Brazil’s social and environmental conditions and its rich biodiversity support the conditions necessary for emergence and reemergence of infectious diseases. Thus, there is an increasing need to bolster surveillance activities to better control and prevent outbreaks. Brazil has a variety of arboviruses that are maintained in enzootic cycles in the Amazon region and can infect humans in close contact with wild habitats. Deforestation for cattle production has also played an important role as a driver for the reemergence of diseases in recent years. Development in Brazil has resulted in the industrialization of the southwestern region while keeping the rural regions underdeveloped. One of the symptoms of this development strategy is that actions for containing outbreaks or investigations on emerging/reemerging diseases are typically carried out when diseases are directly threatening the great urban centers. As is often the case, the urbanization process has favored the emergence and dissemination of new diseases formerly confined to endemic niches, lending itself to the need for the development of an extended surveillance system. PREDICT implementing partner: EcoHealth Alliance.

Country Coordinator: Alessandra Nava

Photo: Alessandra NavaAlessandra Nava is a wildlife veterinarian and for almost a decade she has dedicated her life to the field of conservation medicine in Brazil. She works with sentinel species such as jaguars, ocelots and peccaries at the interface of wildlife with domestic animals. Alessandra is an Overbrook Conservation Fellow and she received her PhD in Epidemiology from the University of São Paulo. She is currently working as senior scientist with EcoHealth Alliance and has been coordinating EcoHealth Alliance projects in Brazil since 2006, including being the country coordinator of PREDICT Brazil.

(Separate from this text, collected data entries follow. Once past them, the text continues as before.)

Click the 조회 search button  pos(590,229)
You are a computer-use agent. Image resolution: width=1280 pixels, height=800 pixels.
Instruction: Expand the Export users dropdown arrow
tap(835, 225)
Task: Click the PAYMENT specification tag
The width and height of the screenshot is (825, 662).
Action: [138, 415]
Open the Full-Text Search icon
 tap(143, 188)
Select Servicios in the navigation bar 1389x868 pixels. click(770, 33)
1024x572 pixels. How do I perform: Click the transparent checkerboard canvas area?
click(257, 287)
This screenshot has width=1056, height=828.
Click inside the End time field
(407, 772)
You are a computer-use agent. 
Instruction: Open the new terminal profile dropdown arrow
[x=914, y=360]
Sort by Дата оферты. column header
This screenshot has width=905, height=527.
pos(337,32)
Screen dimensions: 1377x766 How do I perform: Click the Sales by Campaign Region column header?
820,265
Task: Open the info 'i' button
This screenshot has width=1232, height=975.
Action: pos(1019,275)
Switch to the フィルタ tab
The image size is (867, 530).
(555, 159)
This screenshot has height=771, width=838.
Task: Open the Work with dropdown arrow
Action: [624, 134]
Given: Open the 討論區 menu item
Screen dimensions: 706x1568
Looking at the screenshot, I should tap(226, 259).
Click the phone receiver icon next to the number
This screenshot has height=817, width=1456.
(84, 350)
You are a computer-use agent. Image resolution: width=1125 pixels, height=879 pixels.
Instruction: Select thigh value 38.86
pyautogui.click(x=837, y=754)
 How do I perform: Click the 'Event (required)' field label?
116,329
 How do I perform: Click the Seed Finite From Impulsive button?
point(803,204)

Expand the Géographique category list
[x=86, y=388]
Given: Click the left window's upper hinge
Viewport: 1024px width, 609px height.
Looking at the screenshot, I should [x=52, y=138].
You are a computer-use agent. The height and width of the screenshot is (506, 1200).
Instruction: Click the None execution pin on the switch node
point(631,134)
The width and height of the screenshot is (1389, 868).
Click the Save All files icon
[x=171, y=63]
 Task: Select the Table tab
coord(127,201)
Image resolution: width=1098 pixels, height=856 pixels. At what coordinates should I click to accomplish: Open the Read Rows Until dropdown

WCS Brazil Coordinator: Flávia Miranda

Photo: Dr. Flavia MirandaFlavia Miranda is a veterinarian who was the first intern in medical practice and wildlife management at Fundação Parque Zoológico in São Paulo. Other degrees include postgraduate Biology, a certificate in wildlife management from the University of Tolima (Colombia), Ecology from the University of São Paulo, and she is currently a PhD candidate in Biogeography at the USP. Her specialties include giant and lesser anteater. Since 2007, Flávia has been coordinating Wildlife Conservation Society’s Global Health Program in Brazil, where she works to implement the “One World/One Health” concept and PREDICT.